Problème à résoudre
Dans le texte présenté ci-dessous sur le taiji quan, relevez les parties du corps par lesquelles passe le jìn, de son origine à sa manifestation, avec le rôle attribué à chacune.

Le jìn peut être distingué en jìn interne (內 nèi) et jìn externe (外 wài). Le yì qui guide le qì en coordination avec la respiration est appelé jìn interne. Le mouvement physique correct qui permet au qì de se manifester de manière efficace dans l’action physique est appelé jìn externe.

內勁

Lorsque la théorie du taiji est appliquée au taiji quan, le taiji est votre esprit. Cet esprit est le grand ultime (太極 tài jí). L’esprit peut voyager au-delà des limites de l’espace et du temps. L’esprit est créatif et puissant. De ce fait, dans le taiji quan, la culture de l’esprit est toujours la première des priorités de l’entraînement. La clef pour accroître la capacité de concentration de l’esprit est la méditation immobile.

Le taiji quan est souvent perçu comme une méditation en mouvement ; cela parce qu’en pratiquant, nous utilisons notre esprit concentré et notre sens de l’ennemi pour guider le qì vers nos bras et nos jambes afin d’y manifester notre jìn. Pour guider de manière effective et efficace notre qì à l’aide de notre esprit, votre corps doit être détendu, relâché et souple. Ce n’est que dans ces conditions que votre qì peut circuler sans stagnations. La clef permettant de maintenir un corps souple et détendu réside dans le fait de maintenir le mouvement et l’agilité des articulations. Ce n’est qu’alors que le jìn peut être engendré par les jambes, contrôlé par la taille, formé par la colonne et le torse, et enfin manifesté aux mains. Sans un corps détendu et souple, le taiji quan perd son sens et ses principes élémentaires, et que du même coup les actions ne peuvent plus être appelées taiji quan.

La respiration abdominale inversée (逆腹呼吸 nì fù hūxī) est le moyen naturel dont nous disposons pour manifester notre puissance physique. En effet, à chaque fois que vous désirez manifester votre énergie sous forme de puissance physique, comme pour pousser une voiture ou soulever une lourde charge par exemple, sans même y penser vous passez de la respiration abdominale normale (正呼吸 zhèng hūxī) à la respiration abdominale inversée. Pour accroître la manifestation de la puissance aux degrés les plus élevés, vous devez aussi savoir comment ouvrir le point Porte du destin (命門 mìng mén), et guider le qì pour lui faire remonter la colonne vertébrale, et l’emmener ensuite vers les bras au travers du point Grande vertèbre (大椎 dà zhuī). C’est ce que l’on appelle dans Les Classiques du taiji quan, le qì circule le long de la colonne vertébrale (氣沿脊行 qì yán jí xíng).

Extraits de lignes
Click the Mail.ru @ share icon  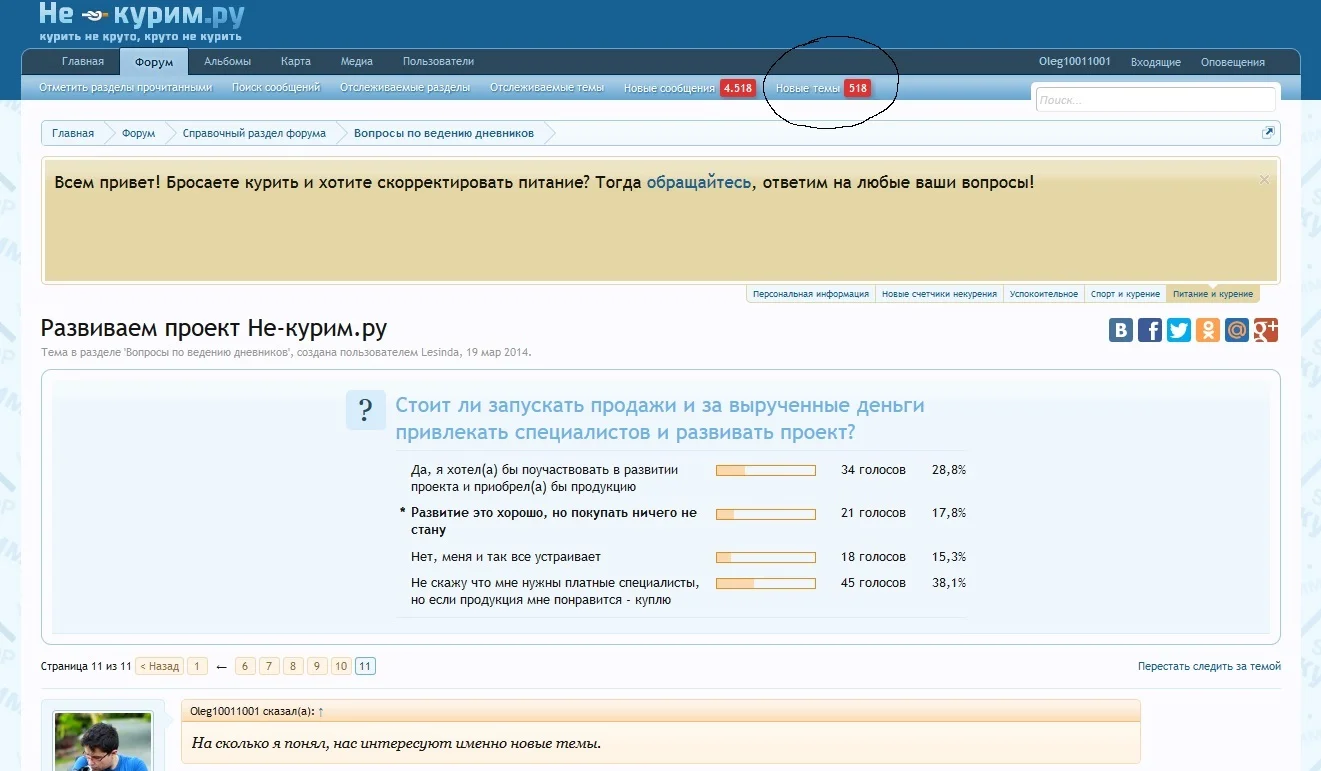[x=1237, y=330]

...

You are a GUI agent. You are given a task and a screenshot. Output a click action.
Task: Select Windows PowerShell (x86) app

Réponse complète
- Les jambes : le jìn y est engendré.
- La taille : elle contrôle le jìn.
- La colonne et le torse : ils forment le jìn.
- Les mains : le jìn s'y manifeste.